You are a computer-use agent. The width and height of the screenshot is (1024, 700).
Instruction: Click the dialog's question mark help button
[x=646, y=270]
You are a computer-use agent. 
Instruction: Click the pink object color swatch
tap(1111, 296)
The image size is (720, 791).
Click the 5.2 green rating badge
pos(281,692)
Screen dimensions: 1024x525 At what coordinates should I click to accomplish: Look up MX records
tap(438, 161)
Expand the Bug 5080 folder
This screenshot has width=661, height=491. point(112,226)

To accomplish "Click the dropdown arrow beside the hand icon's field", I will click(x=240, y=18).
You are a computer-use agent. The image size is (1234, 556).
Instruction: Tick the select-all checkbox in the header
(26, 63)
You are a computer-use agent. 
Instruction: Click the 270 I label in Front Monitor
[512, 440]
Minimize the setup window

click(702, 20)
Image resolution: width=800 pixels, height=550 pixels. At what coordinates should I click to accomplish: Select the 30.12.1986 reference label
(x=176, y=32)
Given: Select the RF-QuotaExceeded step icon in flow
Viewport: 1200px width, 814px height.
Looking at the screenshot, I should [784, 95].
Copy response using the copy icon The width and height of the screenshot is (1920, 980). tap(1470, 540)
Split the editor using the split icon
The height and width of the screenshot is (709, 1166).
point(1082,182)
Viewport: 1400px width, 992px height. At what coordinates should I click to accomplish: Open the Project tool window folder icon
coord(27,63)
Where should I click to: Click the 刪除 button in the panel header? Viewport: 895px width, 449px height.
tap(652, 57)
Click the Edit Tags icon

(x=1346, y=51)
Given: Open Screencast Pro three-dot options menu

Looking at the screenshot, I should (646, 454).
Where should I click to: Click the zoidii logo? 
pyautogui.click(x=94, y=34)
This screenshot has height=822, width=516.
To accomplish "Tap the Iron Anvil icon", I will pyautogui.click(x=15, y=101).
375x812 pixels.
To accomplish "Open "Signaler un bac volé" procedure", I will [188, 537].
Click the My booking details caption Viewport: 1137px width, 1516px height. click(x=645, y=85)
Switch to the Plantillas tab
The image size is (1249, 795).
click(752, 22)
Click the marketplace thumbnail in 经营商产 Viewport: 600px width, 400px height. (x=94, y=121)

■ **ACTION ITEM**:
Please output an exact copy of the lines above, from the opening line of the data down to the line that contains "Given: Select the".

■ **EXERCISE RESPONSE**:
You are a computer-use agent. The width and height of the screenshot is (1024, 700).
Instruction: Click the dialog's question mark help button
[x=646, y=270]
You are a computer-use agent. 
Instruction: Click the pink object color swatch
tap(1111, 296)
The image size is (720, 791).
Click the 5.2 green rating badge
pos(281,692)
Screen dimensions: 1024x525 At what coordinates should I click to accomplish: Look up MX records
tap(438, 161)
Expand the Bug 5080 folder
This screenshot has width=661, height=491. point(112,226)

To accomplish "Click the dropdown arrow beside the hand icon's field", I will click(x=240, y=18).
You are a computer-use agent. The image size is (1234, 556).
Instruction: Tick the select-all checkbox in the header
(26, 63)
You are a computer-use agent. 
Instruction: Click the 270 I label in Front Monitor
[512, 440]
Minimize the setup window

click(702, 20)
Image resolution: width=800 pixels, height=550 pixels. At what coordinates should I click to accomplish: Select the 30.12.1986 reference label
(x=176, y=32)
Given: Select the RF-QuotaExceeded step icon in flow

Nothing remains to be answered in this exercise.